Observability
What is observability?
Observability, a term that comes from control theory, is the ability to answer questions about the inner workings of software products and services by only observing the system’s outside or external workings. It’s a measurement of the internal system’s fitness that is inferred by observing external outputs. Observability measurements focus on why a problem is happening, rather than simply identifying that there is a problem. If a system has a high degree of observability, that means you do not need to ship new code to answer questions about the system’s internal workings. Because the newest systems are so complex, software engineers have developed tools to help organizations predict when something is going to break by measuring the system’s outer workings. Observability helps teams to understand how the entire system fits together.Now that system complexity is outpacing our ability to predict what’s going to break, observability tools have become essential for large enterprises. Monitoring for unknown problems is no longer enough, since companies need tools to uncover “unknown unknowns.” With observability, the emphasis is on the development—and ongoing changes—of an application. Many organizations use observability to analyze and track the deployment of a new system, especially experimental ones. When deploying a system, it’s important to keep a close eye on all system components, including mobile, web front-ends, back-ends, databases, and the overall infrastructure.Investors are also noticing the importance of observability. Databand, for instance, raised a $14.5 million Series A in December 2020 to continue enhancing its data pipeline observability tools.
What do observability tools do?
Most observability tools externalize application events through logs, metrics, traces and other measurements.

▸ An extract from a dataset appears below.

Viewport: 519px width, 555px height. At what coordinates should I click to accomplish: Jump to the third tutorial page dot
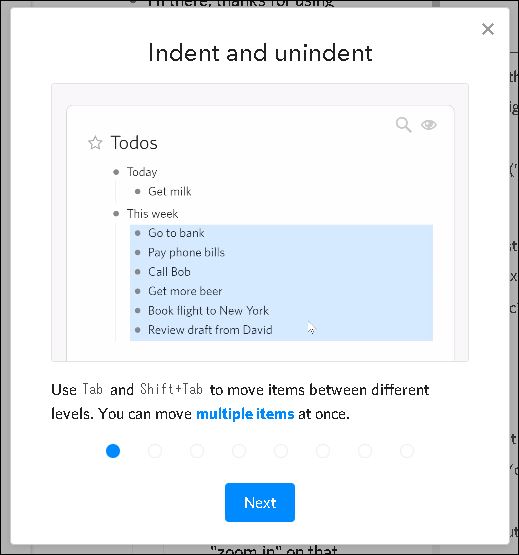pos(197,451)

- Logs are lines of structured or unstructured text that are generated by an app after an event occurs. They can help explain what happened in a specific event or to a specific part of a system at a particular time. While logs are easy to emit, they are difficult to analyze and quite expensive to store.
- Metrics are numerical values (usually counts or measurements) of aggregated data about a system that are calculated over a specific period of time.
- Traces allow you to see the activity of a specific transaction or request as it runs through the application or system. You can use traces to contextualize logs and metrics, as well as identify the most important metrics to measure in a given situation or time period. They can also help you find the most relevant logs to analyze.
Observability tools are especially useful when working with distributed systems such as microservers, serverless, and service meshes. undefined
Observability tools
Who uses observability tools?
Observability tools make it possible for a variety of teams—including engineering, design, marketing, sales, HR, executives, and other stakeholders—to identify problems and pinpoint the root cause.
What is the difference between monitoring and observability?
Even before computer systems became so complex, monitoring was an important part of identifying problems. But as systems started becoming more complicated, developers started needing more advanced observability tools. While monitoring is something that teams actually do (an action), observability is a property or measurement of a system. Observability and monitoring go hand in hand. You shouldn’t substitute one for the other, as they complement each other. For monitoring and observability to work, IT systems & applications need to externalize or express their state in qualitative and/or quantitative measurements. Here’s a quick look at how monitoring is different from observability.
Monitoring
Before observability went mainstream, monitoring was the first step in identifying problems, and was managlabe until modern systems got too complex. Monitoring tests monitor systems for problems against standard thresholds, basic fitness tests, and well defined health checks. In other words, you must assume that there is a “normal.” Application monitoring tools tend to focus on sampling. In these cases you usually have access to less than 2% of the data, which can make it difficult to solve most problems. Monitoring tools allow you to measure information passively, usually with the help of dashboards. They are a good option for relatively static systems with little variation, few changes, and a limited set of permutations. The best monitoring tools make it easy to pinpoint the source of a problem as well as generate key insights into performance trends. Many businesses employ monitoring tools to relate coding practices to performance outcomes, especially business outcomes.
Observability
Observability, on the other hand, assumes that your system’s normal changes over time and in different circumstances. Observability is especially helpful when an organization is ushering in a new configuration, deploying new software, or scaling a system up (or down). This helps developers understand the system’s new state. In general, teams determine metrics based on previous failures, or based on problems that they’ve addressed in the past.
Why is observability important?
Besides helping organizations deliver outstanding software, observability tools help companies build a culture centered on innovation. Observability helps developers understand:
- Why a system is moving slowly
- What is broken
- What must be accomplished to improve the current system
- The problems that occurred during deployment
- Why performance has slipped in the past few months
- What changed
- What logs to analyze
- Whether a problem is affecting all users or a small segment of users
Observability forces developers to remain aware and embrace flexibility. Teams can use observability to make hypotheses when they are lacking crucial information about the internal system. Many complex systems have countless permutations and a high degree of variability, so observability assists teams with maintaining control over their ever-changing environment.